Coton du Burkina : l’Inde, un nouveau client sans solution durable ?

Coton du Burkina : l’Inde, un nouveau client sans solution durable ?

Le Burkina Faso mise sur l’Inde pour écouler son coton brut

Face à l’impossibilité de transformer localement sa production, le Burkina Faso cherche de nouveaux partenaires commerciaux. Les dirigeants de la transition ont annoncé leur intention de se rapprocher de l’Inde pour élargir les débouchés de son « or blanc ». Si cette démarche est présentée comme une réussite diplomatique, elle révèle surtout les difficultés persistantes du pays à sortir de son rôle de fournisseur de matières premières non transformées.

L’Inde, une échappatoire à la dépendance envers la Chine ?

En se tournant vers New Delhi, Ouagadougou espère réduire sa forte dépendance vis-à-vis de la Chine, premier acheteur de sa fibre cotonnière. Cependant, cette stratégie ne résout en rien les défis structurels qui minent le secteur. Le jeu des alliances commerciales ne suffit pas à briser le cycle de la dépendance économique.

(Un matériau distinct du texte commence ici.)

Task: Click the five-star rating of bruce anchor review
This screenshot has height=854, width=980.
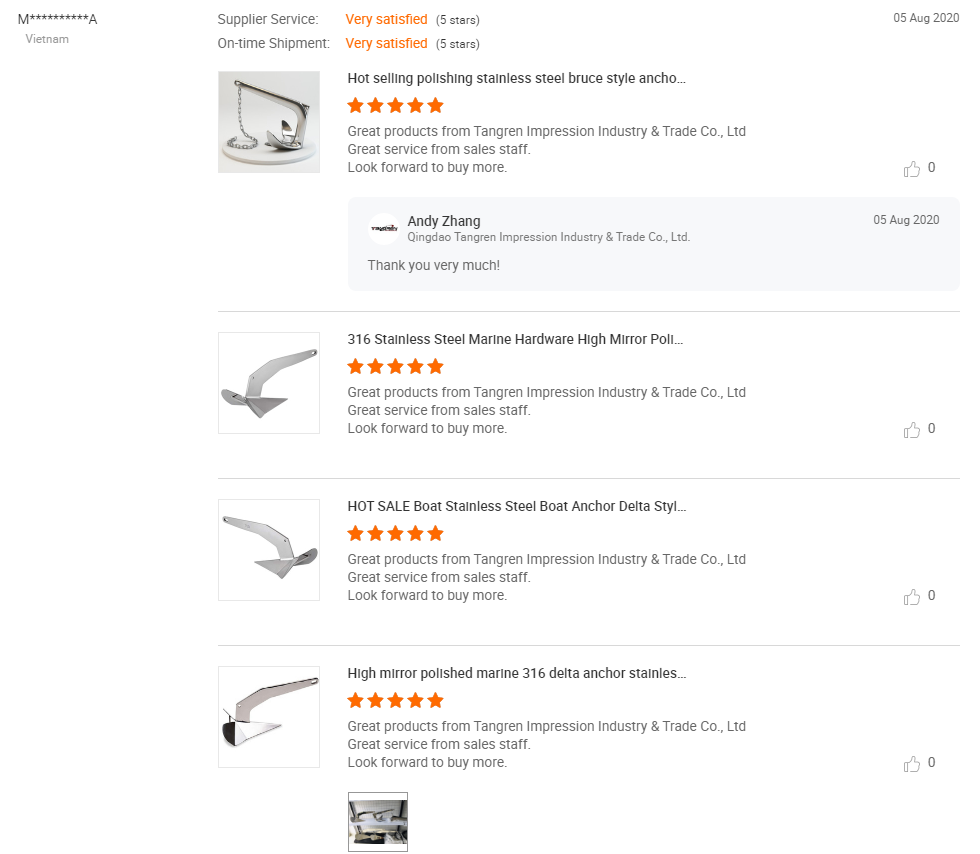Action: pyautogui.click(x=395, y=105)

Plus de 90 % du coton exporté brut : un modèle dépassé

Le paradoxe est frappant : malgré sa position centrale dans la production cotonnière ouest-africaine, le Burkina Faso exporte plus de 90 % de sa récolte sous forme brute. Résultat, le pays alimente les industries textiles étrangères, autrefois occidentales, aujourd’hui asiatiques, tout en important des vêtements finis à prix élevé. Ce schéma perpétue un modèle colonial bien ancré dans l’économie burkinabè.

Malgré les discours souverainistes portés par l’Alliance des États du Sahel (AES), le secteur cotonnier burkinabè reste prisonnier d’un modèle d’extraction. Les promesses de diversification vers l’Inde ne font que reporter, une fois encore, les investissements nécessaires dans les usines d’égrenage et de filature locales.

Des projets d’industrialisation au point mort

À Bobo-Dioulasso, les initiatives visant à relancer l’industrie textile et à valoriser localement le coton peinent à aboutir. Le manque d’infrastructures énergétiques stables et l’instabilité sécuritaire découragent les investisseurs étrangers. Quant à l’Inde, géant textile et protectrice de ses propres agriculteurs, elle n’a aucun intérêt à financer des usines concurrentes sur le sol burkinabè. Son objectif se limite à s’approvisionner en matière première à bas prix.

En privilégiant la quête de nouveaux marchés lointains, le gouvernement évite le vrai débat : celui d’une politique industrielle ambitieuse. Tant que le Burkina Faso ne soutiendra pas activement sa propre chaîne de valeur, la diversification vers l’Inde ne restera qu’un leurre économique, masquant une économie toujours encline à brader ses ressources naturelles.